Problem 2: If you reveal a map containing an underground river/pool, you will never get the spores necessary to have tower caps and such grow underground.
Problem 3: HFS. If you know what I'm talking about, great. If not, take a peek at the wiki. The important thing to know is that reveal breaks HFS too.
Problem 4: Revealing the map provides more "known" resources for your moody dwarves to demand. They'll pine for that ONE faint yellow diamond down 16 levels below ground.
Problems 1, 2 and 3 are caused by reveal bypassing the "discovery" mechanism. Interestingly, if you have a visible magma source, it starts "discovered" and the bit that allows magma constructions gets set properly at embark. But revealing does NOT do so. That's why the "enable magma buildings" tool was created.
The good news is, you can work around this quite easily.
Purist method: Copy your savegame to a different slot, and reveal THAT game, not your primary. From there, you can easily determine where you have to dig to discover your magma, river, iron, whatever. As long as you never reveal your ACTIVE game, you can't mess anything up.

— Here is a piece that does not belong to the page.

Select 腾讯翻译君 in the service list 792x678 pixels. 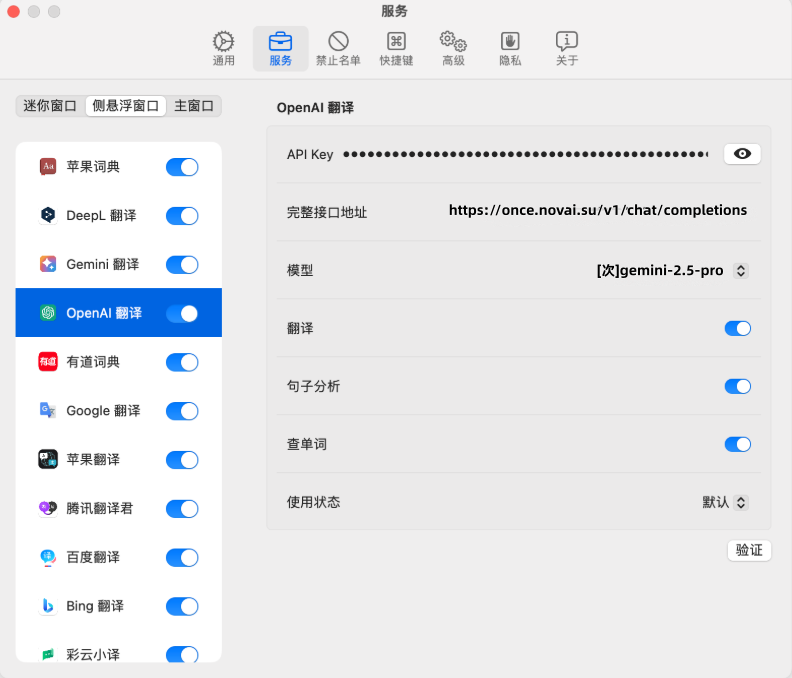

Drifted snow method: Start your game. Copy your save, and reveal the copy just enough to find all your key underground resources, ie magma, rivers, etc. THEN, dig in your active game until you've discovered all of these resources. This will properly set all the necessary bits, and then you're free to reveal your primary game if you like. Just make sure you discover everything relevant first - INCLUDING HFS.
It's a useful tool as long as you understand the consequences of using it. However, once revealed, there is no way (that I've ever seen) of UN-revealing a map, short of reverting to a pre-reveal savegame.
Rochndil, who has been known to drift now and then...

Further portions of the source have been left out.